# hedgehog song



## sonichedghehogbreyer (Jul 23, 2013)

I found this song called Boogie Boogie Hedgehog by Parry Grip. Here is the video:


----------



## Sonics1AndOnlyGirl (May 25, 2013)

LOL I've seen that before! Someone made a Sonic version of it.


----------



## Nancy (Aug 22, 2008)

You had to post that didn't you. Now that will song will be stuck in my head again for days. :lol:


----------



## sonichedghehogbreyer (Jul 23, 2013)

Nancy said:


> You had to post that didn't you. Now that will song will be stuck in my head again for days. :lol:


Sorry. I should have known better. I mean it, too...


----------



## sonichedghehogbreyer (Jul 23, 2013)

Sonics1AndOnlyGirl said:


> LOL I've seen that before! Someone made a Sonic version of it.
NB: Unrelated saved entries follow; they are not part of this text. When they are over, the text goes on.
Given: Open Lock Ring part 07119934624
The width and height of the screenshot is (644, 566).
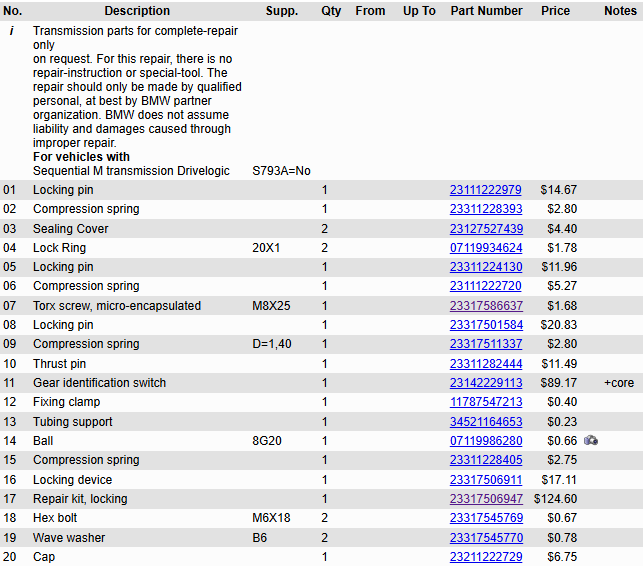Looking at the screenshot, I should (x=486, y=248).
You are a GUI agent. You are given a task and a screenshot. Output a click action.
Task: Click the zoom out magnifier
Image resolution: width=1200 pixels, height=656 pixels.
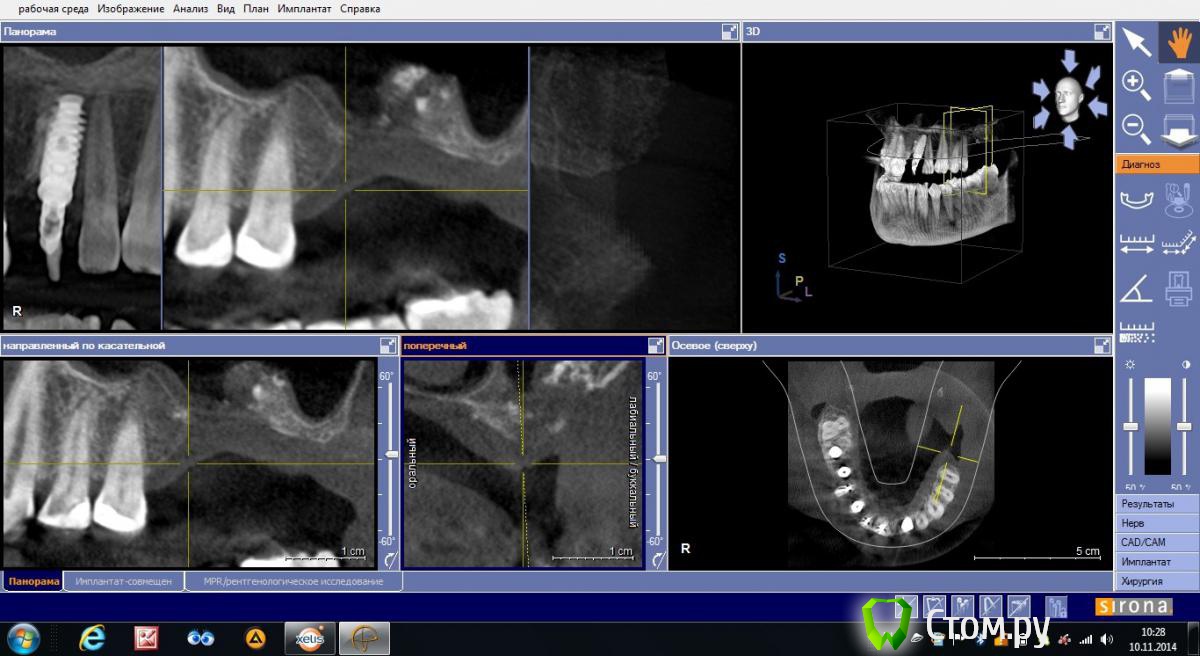1137,128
I think I have seen the Sonic ones too! *High Fives*


----------



## Sonics1AndOnlyGirl (May 25, 2013)

sonichedghehogbreyer said:


> I think I have seen the Sonic ones too! *High Fives*


Yeah *high fives back*


----------



## alexvdl (Dec 19, 2012)

That's actually my ring tone for Maggie. I get to hear it whenever she calls.


----------



## MochiAndMe (Jul 13, 2013)

Parry Gripp also made these hedgehog songs.


----------



## sonichedghehogbreyer (Jul 23, 2013)

MochiAndMe said:


> Parry Gripp also made these hedgehog songs.


I did see the hedgehog Edition of World's Greatest Mom. Have not seen Overweight Hedgehog.


----------